━━━━━ EXERCISE INPUT ━━━━━

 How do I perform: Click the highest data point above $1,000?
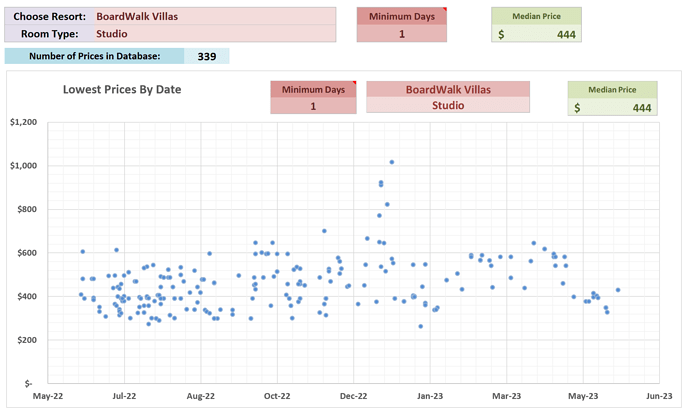click(x=392, y=161)
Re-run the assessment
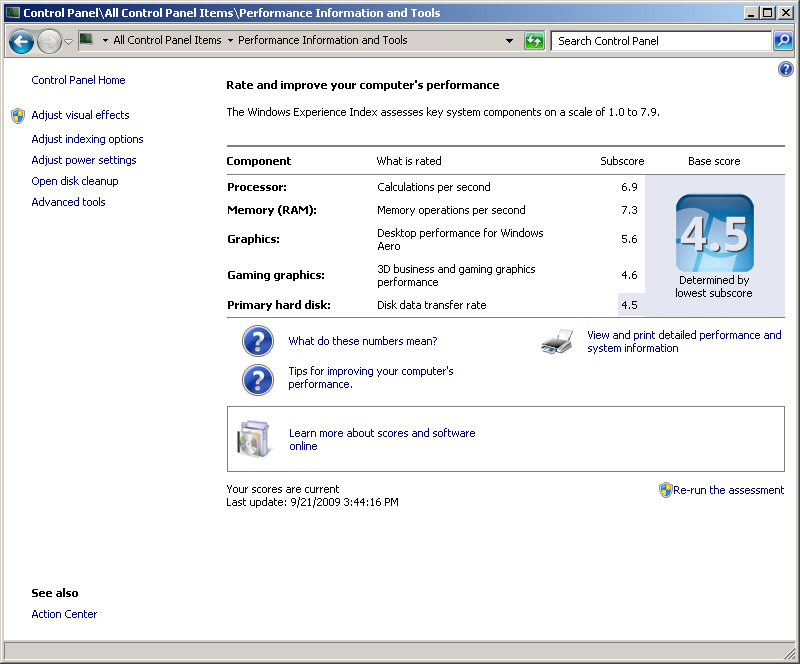 pyautogui.click(x=728, y=490)
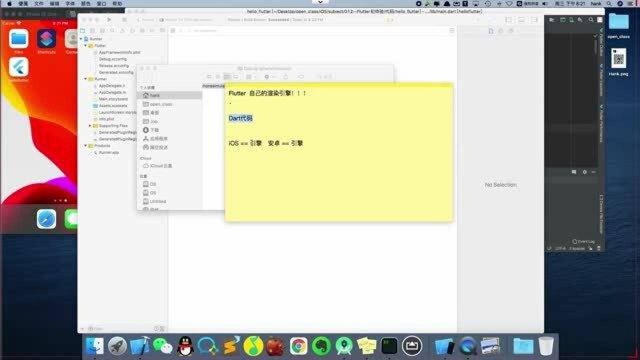Viewport: 640px width, 360px height.
Task: Launch the Flutter app on simulator home
Action: coord(19,67)
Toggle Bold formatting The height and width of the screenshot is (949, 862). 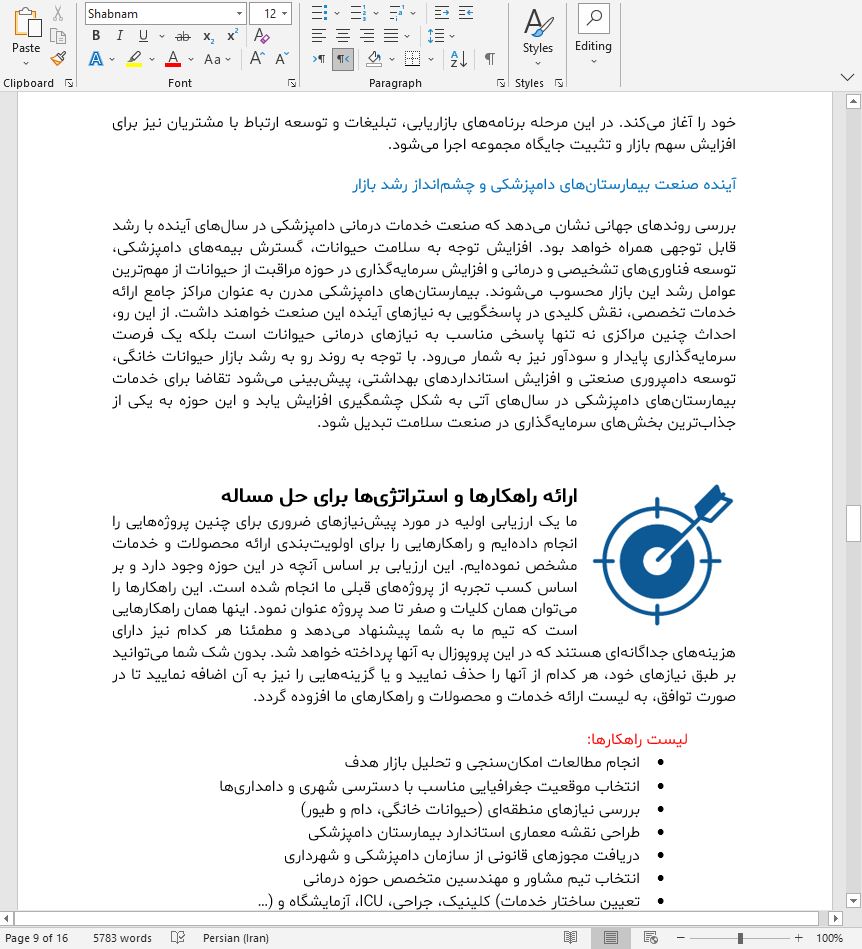click(x=96, y=36)
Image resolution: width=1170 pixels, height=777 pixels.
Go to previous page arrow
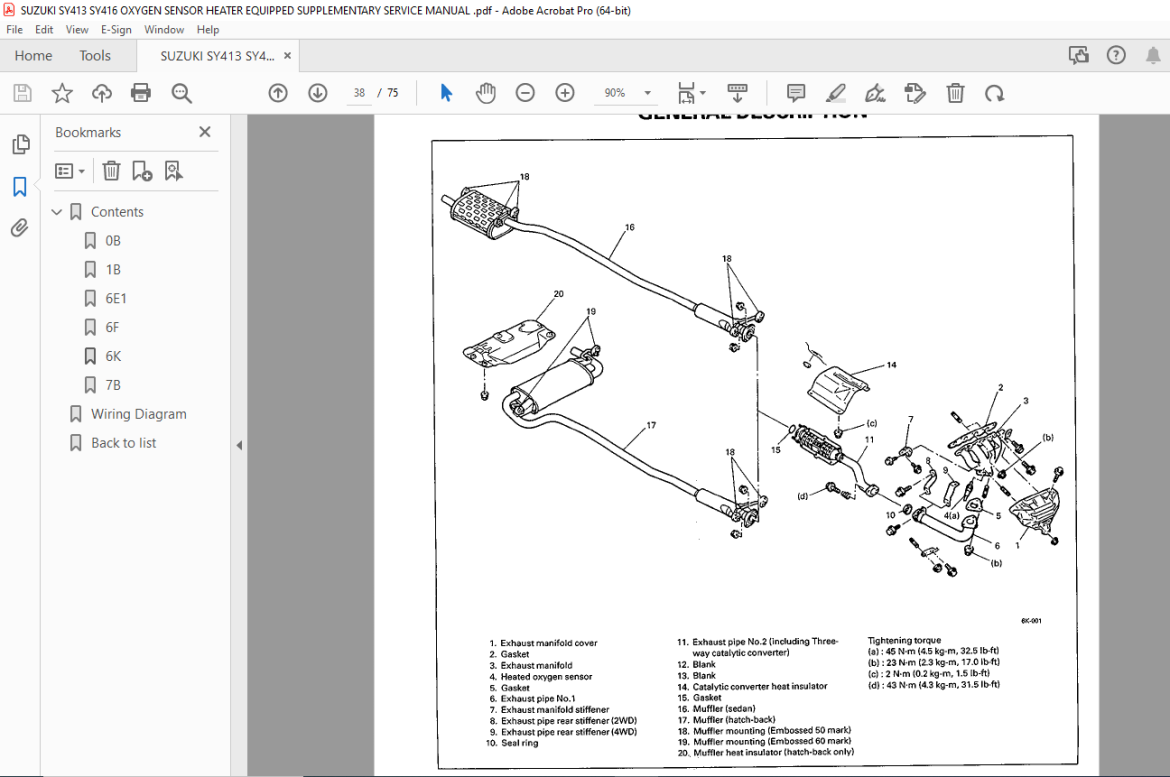278,93
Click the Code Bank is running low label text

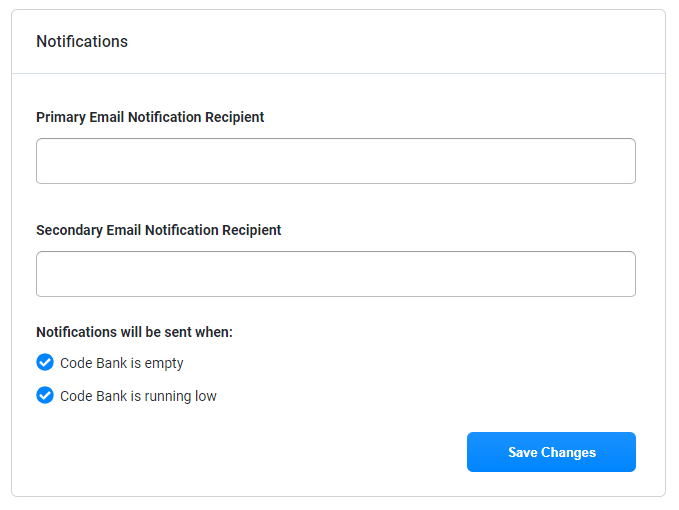[138, 396]
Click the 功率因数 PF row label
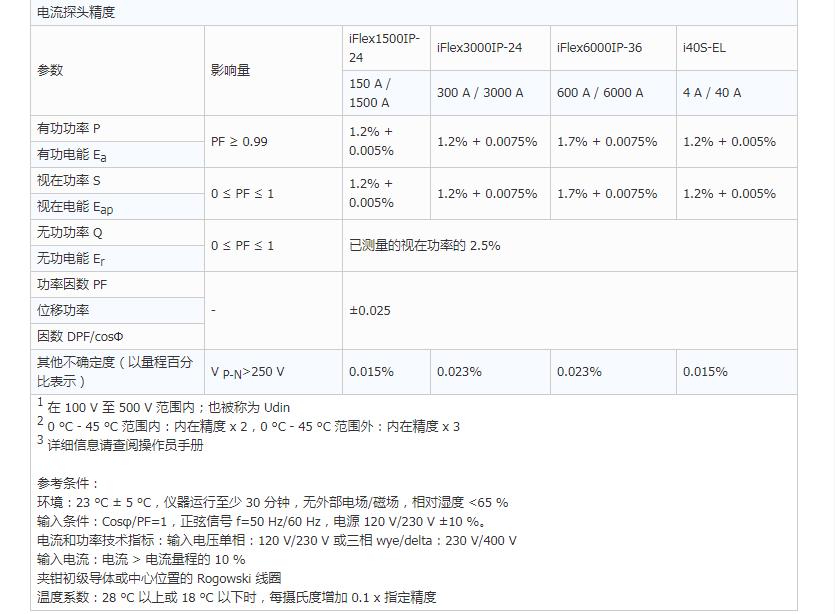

━━━━━

→ SHORT EXERCISE: Repeat the lines above word for word, starting with the line containing "Image resolution: width=1170" and continuing to the end of the entries. Leave out the pictures.

→ OUTPUT BELOW:
Image resolution: width=1170 pixels, height=777 pixels.
Go to previous page arrow
278,93
Click the Code Bank is running low label text

[138, 396]
Click the 功率因数 PF row label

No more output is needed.